Hi ich versuche gerade rauszufinden ob es eine RFC oder ähnliches gibt das die Standards bezüglich "bug tracking" beschreibt?

Ich hab zwar in der RFC 3253 (WEBDAV) etwas in der extension für versionierung gefunden aber da steht nur kurz und lapidar etwas von "REPORT" funktion, alles andere ist halbwegs gut beschrieben mit codeschnippseln und notation versehen nur dazu steht nicht wirklich was.

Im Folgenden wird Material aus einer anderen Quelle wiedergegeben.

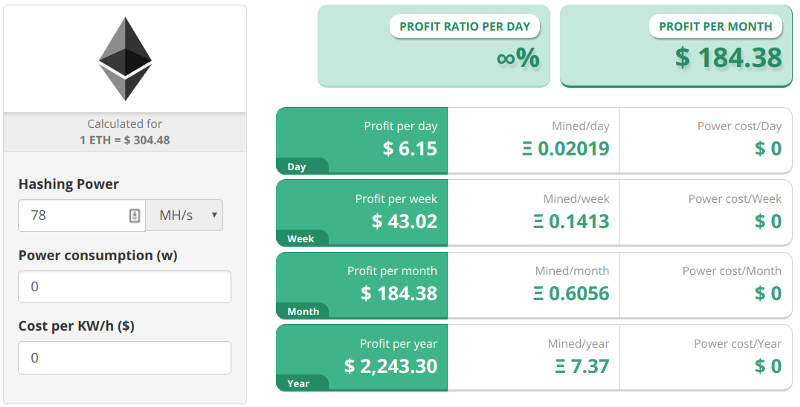This screenshot has height=407, width=800.
Task: Click the Hashing Power input field
Action: coord(75,215)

falls einer was weiss immer her damit.... danke


----------



## AlArenal (12. Aug 2006)

Nein.


----------



## kama (12. Aug 2006)

Hi,

meinst Du jetzt "bug tracking" im Sinne von Programmen bzw. Tools (z.B. Jira, Trac, MantisBT, Bugzilla o.ä.) oder mehr in Richtung des Prozesses?

MfG
Karl Heinz Marbaise


----------



## noobster (12. Aug 2006)

jap genau das meine ich,

für webdav gibts ein potrokoll wie ein request auszusehen hat und wie ein response...

http://greenbytes.de/tech/webdav/rfc3253.html#rfc.section.2.2.3

und was enthalten sein MUSS was drin sein DARF und was NICHT REINGEHÖRT (bei JEP ist das übrigens lesbarer).

ich dachte das es dort evtl eine RFC gibt die eben dieses auch beschreibt, was reingehört ob es ein bestimmtes dokumenten format gibt etc....

mfg


----------



## Roar (12. Aug 2006)

es gibt keinen _Standrard_ für bug tracking. es gibt zig produkte die das selbe machen, aber alle ihren eigenen standard haben.


----------



## noobster (12. Aug 2006)

ok danke, ich dachte jemand hätte sich schonmal gedanken drüber gemacht was passiert wenn ein Project wächst und man die alten bug-reorts mitnehmen möchte beim umzug in einen etwas ausgefeilteren bug tracker der mehr features hat um alle dokumentationen zusammen zu halten.


----------